GOAL OF THE EXERCISE: As the answer, give a copy of each line below that includes the word "will".

[Extracted data entries]

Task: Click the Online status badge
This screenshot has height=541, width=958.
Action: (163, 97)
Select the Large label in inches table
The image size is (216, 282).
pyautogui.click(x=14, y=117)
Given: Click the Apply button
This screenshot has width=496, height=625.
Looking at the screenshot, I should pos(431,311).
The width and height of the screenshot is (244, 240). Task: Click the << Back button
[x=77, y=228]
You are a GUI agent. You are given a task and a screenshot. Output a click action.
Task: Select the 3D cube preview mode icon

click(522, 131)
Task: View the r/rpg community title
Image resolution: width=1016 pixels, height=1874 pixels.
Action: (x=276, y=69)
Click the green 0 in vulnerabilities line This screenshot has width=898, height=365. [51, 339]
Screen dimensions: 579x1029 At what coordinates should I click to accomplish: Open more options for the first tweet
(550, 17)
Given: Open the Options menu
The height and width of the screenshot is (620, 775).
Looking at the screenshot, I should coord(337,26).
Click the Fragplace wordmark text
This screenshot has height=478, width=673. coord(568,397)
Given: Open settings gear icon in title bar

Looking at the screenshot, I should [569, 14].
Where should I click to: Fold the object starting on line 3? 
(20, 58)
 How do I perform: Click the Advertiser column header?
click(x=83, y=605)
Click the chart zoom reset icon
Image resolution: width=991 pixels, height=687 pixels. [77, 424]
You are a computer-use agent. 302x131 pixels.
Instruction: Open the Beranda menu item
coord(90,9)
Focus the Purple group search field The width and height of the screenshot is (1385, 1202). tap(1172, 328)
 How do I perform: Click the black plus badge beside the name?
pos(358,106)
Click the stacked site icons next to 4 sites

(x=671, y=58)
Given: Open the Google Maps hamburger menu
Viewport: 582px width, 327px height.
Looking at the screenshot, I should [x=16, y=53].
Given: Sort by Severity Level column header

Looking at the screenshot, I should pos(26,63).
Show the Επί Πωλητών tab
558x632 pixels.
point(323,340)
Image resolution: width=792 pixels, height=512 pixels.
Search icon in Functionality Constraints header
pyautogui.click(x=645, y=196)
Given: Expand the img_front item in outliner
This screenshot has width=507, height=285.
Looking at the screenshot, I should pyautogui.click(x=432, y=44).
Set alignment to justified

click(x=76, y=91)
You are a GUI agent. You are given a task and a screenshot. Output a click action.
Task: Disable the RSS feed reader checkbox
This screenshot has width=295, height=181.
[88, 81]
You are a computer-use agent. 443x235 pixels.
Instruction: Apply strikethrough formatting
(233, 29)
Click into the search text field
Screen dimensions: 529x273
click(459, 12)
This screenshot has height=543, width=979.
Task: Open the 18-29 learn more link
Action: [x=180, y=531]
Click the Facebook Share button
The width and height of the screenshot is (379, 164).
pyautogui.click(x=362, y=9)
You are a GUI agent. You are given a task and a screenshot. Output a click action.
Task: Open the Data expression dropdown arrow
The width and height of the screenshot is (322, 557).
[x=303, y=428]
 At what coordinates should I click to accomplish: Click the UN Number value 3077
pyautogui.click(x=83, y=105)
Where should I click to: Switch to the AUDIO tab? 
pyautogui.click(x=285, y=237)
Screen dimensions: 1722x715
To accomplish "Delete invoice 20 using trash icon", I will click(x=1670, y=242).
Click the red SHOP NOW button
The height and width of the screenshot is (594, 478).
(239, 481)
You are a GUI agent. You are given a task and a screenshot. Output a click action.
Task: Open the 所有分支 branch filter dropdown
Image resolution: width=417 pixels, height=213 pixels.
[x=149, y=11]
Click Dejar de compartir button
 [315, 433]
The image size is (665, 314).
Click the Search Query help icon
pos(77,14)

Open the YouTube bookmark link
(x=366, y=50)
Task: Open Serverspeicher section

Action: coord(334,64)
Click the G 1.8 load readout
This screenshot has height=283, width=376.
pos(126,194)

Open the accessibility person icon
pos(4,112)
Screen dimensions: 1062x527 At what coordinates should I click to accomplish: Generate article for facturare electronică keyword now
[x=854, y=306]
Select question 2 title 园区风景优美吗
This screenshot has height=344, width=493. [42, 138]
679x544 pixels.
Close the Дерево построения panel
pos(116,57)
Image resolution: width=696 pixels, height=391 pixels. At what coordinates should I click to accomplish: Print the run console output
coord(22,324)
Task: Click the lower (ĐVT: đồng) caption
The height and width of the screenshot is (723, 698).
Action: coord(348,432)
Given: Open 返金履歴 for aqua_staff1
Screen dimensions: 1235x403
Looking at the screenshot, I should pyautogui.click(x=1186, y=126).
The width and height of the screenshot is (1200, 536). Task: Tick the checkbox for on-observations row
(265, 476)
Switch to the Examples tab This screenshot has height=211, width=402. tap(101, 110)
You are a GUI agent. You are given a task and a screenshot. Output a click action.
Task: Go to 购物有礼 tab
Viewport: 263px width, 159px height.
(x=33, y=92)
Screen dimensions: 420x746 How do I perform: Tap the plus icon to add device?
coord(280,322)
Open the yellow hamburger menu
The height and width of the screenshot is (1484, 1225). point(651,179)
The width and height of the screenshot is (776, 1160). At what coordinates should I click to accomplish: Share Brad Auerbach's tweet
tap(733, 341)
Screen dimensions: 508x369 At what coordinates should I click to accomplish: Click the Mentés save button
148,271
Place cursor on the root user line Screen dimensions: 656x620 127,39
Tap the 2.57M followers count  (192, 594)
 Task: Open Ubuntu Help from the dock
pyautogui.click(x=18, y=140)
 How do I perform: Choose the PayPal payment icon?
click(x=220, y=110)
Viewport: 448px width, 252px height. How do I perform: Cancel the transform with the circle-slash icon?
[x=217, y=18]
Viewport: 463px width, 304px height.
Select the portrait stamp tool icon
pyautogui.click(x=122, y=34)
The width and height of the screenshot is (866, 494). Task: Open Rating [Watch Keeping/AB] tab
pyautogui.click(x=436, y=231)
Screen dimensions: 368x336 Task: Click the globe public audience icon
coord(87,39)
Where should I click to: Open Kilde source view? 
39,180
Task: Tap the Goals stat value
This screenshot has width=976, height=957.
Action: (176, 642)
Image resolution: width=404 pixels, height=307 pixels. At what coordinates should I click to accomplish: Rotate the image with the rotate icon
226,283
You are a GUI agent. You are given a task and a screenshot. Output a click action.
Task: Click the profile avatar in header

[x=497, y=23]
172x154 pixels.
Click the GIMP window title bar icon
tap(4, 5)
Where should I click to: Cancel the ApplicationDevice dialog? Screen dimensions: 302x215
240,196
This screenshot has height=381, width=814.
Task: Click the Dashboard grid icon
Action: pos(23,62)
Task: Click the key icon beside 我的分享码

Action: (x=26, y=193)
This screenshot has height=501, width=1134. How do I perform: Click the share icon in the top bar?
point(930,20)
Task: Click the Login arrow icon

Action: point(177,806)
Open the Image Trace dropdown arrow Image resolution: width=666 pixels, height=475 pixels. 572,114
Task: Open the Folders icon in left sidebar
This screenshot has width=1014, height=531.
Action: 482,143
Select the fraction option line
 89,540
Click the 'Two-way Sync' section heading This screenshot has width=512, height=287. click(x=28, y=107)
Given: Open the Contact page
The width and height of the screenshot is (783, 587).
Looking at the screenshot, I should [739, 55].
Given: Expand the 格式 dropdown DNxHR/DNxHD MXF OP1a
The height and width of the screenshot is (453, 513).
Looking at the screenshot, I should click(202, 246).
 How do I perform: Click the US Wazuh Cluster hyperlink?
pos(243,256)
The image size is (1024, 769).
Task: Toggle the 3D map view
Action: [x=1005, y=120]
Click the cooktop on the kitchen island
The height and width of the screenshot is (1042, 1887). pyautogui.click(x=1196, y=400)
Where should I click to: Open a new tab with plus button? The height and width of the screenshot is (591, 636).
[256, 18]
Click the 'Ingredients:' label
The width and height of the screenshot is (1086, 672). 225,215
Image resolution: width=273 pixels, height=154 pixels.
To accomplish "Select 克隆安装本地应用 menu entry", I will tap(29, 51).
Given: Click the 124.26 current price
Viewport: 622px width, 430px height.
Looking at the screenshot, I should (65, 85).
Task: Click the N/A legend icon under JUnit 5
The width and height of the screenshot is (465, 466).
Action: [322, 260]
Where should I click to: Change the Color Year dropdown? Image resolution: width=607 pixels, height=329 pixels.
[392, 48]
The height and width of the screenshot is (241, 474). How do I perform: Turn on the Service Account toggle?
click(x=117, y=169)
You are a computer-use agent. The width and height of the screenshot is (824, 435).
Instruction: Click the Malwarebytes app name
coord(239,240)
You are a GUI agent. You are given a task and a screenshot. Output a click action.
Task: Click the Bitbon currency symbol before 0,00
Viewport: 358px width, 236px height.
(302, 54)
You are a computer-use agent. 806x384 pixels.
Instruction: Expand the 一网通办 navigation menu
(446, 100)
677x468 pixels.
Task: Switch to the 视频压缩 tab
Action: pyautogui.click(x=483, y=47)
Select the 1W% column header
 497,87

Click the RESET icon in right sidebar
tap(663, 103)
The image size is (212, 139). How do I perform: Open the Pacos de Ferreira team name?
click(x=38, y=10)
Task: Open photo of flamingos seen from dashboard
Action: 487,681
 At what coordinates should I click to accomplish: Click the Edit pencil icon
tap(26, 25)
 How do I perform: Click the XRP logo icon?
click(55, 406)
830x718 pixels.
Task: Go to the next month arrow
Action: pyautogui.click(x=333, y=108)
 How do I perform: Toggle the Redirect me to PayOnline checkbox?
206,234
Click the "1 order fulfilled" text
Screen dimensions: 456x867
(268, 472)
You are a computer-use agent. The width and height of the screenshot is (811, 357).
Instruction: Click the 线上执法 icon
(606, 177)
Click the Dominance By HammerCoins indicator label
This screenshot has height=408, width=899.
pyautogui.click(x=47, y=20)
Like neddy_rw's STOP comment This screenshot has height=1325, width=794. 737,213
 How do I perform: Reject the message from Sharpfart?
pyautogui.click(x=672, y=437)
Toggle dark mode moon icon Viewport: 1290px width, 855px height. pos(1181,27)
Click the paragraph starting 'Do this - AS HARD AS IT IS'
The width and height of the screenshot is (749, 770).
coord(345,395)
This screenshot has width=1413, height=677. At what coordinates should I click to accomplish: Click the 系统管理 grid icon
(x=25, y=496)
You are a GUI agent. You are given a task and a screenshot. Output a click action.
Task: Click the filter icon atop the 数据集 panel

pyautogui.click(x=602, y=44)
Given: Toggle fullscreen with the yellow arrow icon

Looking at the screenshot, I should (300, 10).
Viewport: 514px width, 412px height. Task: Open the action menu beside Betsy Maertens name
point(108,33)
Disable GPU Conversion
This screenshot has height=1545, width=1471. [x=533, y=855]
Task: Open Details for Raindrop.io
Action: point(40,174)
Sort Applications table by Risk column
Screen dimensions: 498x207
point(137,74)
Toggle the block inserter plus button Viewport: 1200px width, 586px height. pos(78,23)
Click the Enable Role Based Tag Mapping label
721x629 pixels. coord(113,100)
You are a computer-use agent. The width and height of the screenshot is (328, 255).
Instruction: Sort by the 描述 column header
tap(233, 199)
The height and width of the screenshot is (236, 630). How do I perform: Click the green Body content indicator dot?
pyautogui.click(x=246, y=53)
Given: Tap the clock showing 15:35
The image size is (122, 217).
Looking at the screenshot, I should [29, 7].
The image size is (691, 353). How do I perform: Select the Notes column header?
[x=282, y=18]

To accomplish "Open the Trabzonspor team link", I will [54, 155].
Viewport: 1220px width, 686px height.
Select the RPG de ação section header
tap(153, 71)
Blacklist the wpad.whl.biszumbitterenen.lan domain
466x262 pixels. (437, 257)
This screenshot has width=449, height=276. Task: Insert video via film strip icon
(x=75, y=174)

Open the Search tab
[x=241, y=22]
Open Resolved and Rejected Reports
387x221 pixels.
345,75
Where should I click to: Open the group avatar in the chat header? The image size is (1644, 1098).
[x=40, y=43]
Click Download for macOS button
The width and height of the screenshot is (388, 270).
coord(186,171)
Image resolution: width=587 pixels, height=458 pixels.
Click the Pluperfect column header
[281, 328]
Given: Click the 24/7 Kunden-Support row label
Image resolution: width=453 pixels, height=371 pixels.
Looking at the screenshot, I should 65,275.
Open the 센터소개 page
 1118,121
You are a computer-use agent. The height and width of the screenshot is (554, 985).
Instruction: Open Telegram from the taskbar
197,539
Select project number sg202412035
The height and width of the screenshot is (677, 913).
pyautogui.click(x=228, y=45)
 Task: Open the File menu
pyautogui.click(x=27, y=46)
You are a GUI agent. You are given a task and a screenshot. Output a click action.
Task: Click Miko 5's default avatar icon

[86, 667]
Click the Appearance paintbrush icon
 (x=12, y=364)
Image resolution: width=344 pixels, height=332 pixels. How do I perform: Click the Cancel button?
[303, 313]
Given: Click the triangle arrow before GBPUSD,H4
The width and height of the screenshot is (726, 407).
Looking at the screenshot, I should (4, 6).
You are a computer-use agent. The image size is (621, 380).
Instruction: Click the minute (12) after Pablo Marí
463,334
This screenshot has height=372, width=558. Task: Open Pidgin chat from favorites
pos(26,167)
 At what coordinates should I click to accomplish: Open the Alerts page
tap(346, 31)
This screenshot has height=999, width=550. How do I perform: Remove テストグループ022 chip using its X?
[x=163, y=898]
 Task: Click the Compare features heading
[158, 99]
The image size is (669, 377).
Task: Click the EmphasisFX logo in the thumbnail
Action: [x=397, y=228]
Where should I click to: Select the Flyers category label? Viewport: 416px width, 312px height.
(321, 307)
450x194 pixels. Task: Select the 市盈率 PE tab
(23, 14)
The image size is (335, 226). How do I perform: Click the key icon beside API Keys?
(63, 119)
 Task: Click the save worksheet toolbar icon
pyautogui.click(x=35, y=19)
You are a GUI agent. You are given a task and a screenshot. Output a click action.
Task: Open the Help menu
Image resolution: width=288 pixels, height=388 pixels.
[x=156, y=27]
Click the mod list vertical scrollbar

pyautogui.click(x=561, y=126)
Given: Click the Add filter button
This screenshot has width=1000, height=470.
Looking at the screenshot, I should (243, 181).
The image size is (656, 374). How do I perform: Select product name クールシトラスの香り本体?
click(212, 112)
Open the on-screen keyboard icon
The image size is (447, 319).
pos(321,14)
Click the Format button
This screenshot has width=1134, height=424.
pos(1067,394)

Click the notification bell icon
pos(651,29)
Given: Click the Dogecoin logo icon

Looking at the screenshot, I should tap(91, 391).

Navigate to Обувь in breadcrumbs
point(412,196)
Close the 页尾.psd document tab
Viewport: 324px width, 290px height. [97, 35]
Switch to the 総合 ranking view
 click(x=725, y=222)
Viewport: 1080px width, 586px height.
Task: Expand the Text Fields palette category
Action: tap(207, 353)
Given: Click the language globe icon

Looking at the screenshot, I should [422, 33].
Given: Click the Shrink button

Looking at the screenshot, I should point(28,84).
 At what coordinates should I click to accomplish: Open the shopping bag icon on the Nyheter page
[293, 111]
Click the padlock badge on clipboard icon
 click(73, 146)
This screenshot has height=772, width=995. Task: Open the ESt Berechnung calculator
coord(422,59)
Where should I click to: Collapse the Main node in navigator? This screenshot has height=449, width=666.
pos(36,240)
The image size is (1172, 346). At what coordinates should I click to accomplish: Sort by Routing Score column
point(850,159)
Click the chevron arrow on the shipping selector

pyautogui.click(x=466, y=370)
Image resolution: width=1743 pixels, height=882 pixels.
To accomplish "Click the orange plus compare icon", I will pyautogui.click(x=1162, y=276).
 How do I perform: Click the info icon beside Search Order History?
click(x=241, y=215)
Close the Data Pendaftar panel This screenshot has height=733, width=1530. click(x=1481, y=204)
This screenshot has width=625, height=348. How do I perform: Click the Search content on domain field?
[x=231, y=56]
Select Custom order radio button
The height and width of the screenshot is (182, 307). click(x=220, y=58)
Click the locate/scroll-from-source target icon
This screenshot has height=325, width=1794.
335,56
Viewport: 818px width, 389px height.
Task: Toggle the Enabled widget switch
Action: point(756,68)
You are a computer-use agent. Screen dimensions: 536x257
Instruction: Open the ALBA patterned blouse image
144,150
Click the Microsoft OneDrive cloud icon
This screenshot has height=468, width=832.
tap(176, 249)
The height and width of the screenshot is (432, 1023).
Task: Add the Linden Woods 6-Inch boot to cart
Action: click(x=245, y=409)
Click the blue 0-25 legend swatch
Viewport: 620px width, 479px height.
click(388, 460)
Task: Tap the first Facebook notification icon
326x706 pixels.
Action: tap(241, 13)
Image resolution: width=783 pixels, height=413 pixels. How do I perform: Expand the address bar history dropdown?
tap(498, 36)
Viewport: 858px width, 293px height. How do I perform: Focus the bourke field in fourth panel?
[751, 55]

WRITTEN REPLY:
To accomplish "Delete invoice 20 using trash icon", I will click(x=1670, y=242).
To accomplish "Select 克隆安装本地应用 menu entry", I will tap(29, 51).
To accomplish "Open the Trabzonspor team link", I will [54, 155].
To accomplish "Click the orange plus compare icon", I will pyautogui.click(x=1162, y=276).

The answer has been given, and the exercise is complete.